Australia taps agriculture with a productive difference

Updated: Nov 21 2005, 06:30am hrs
Australia and India have many things in common when it comes to agriculture. Like in India, agricultural landholdings in Australia are fragmented. Almost 63% of the farms are less than 500 hectares and 31% of the farms operations, valued at less than Australian $ 50,000. The share of Australias agriculture in its GDP has declined from 25-30% in the 1960s to just 3% todayIndia is witnessing a similar trend. Again, like in India, agriculture plays a very dominant role when it comes to politics or economic policies of the Australian government.
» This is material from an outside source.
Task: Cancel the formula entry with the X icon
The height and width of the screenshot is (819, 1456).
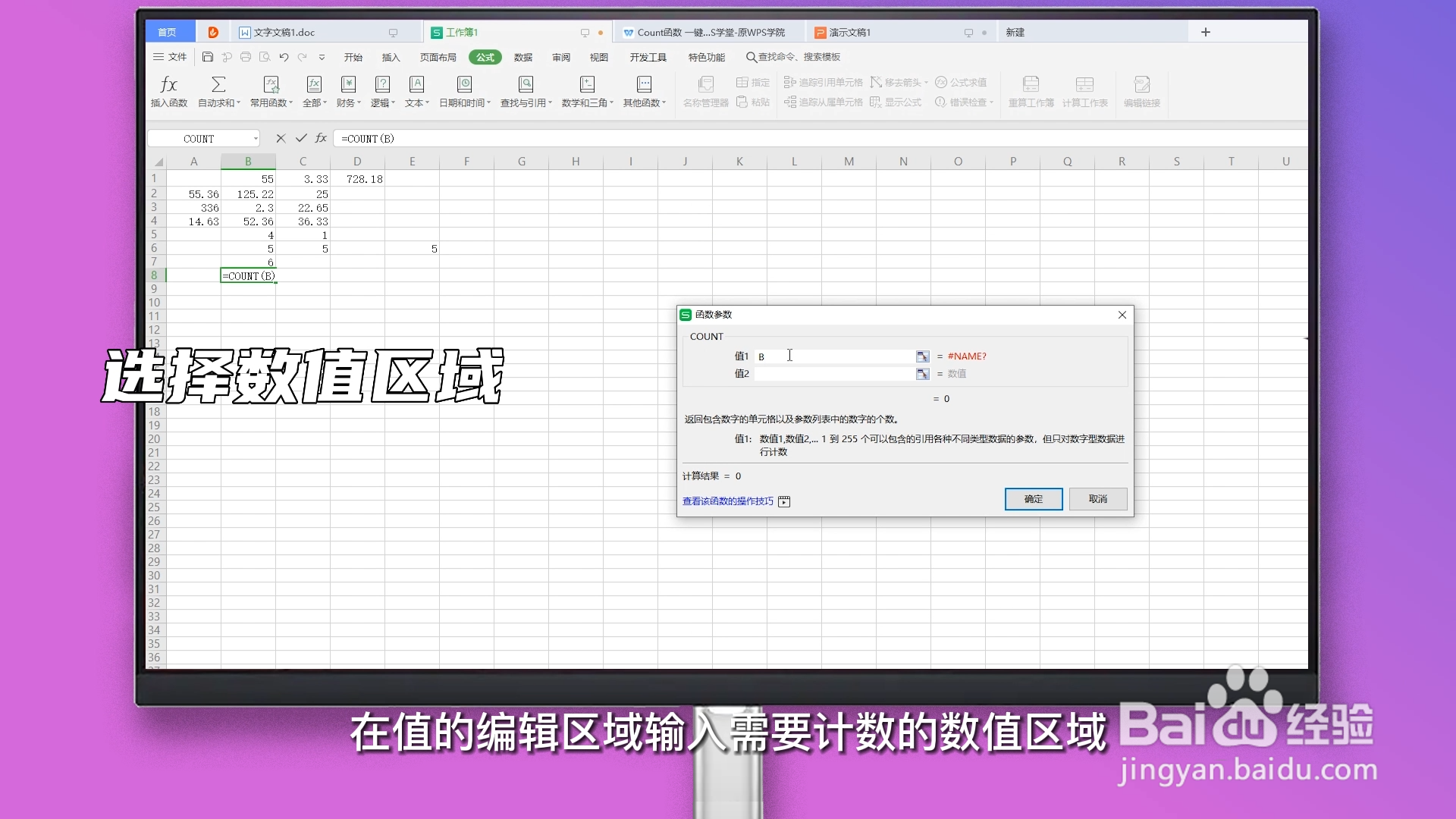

Unlike India, however, Australia has made agriculture a profitable business by closely integrating the sector to the agri-food chain and more efficient use of technology and farm management practices. Investment in cold storage chains, refrigerated vans and food processing industries, apart from dismantling of the statutory marketing arrangement (similar to Indias government procurement programme) have ensured that a greater proportion of the farm produce is sold by farmers directly to retailers or food processing industries, who thus realise greater value.


N Madhavan of fe spoke to Dr Susan Nelle, managing director, National Food Industry Strategy Ltd, an organisation promoted by Australias government and its food industry, on possible learnings for India.

Australia is a large country and agri-produce has to be moved over long distances. How have you handled the post-harvest infrastructure

It is an area in which we have built up expertise over the years. Ours is a large country with a widely scattered population. Besides, theres a locational skew in production of various commodities vis-a-vis their consumption. For example almost 60% of our total milk output is produced in the state of Victoria while 90% of our sugar is produced in Queensland, 80% of cotton is cultivated in New South Wales and 44% of grapes is grown in South Australia. We needed to develop expertise to ensure the farm produce reaches the market fresh. We invested heavily in cold chains, both in terms of physical infrastructure and research & development.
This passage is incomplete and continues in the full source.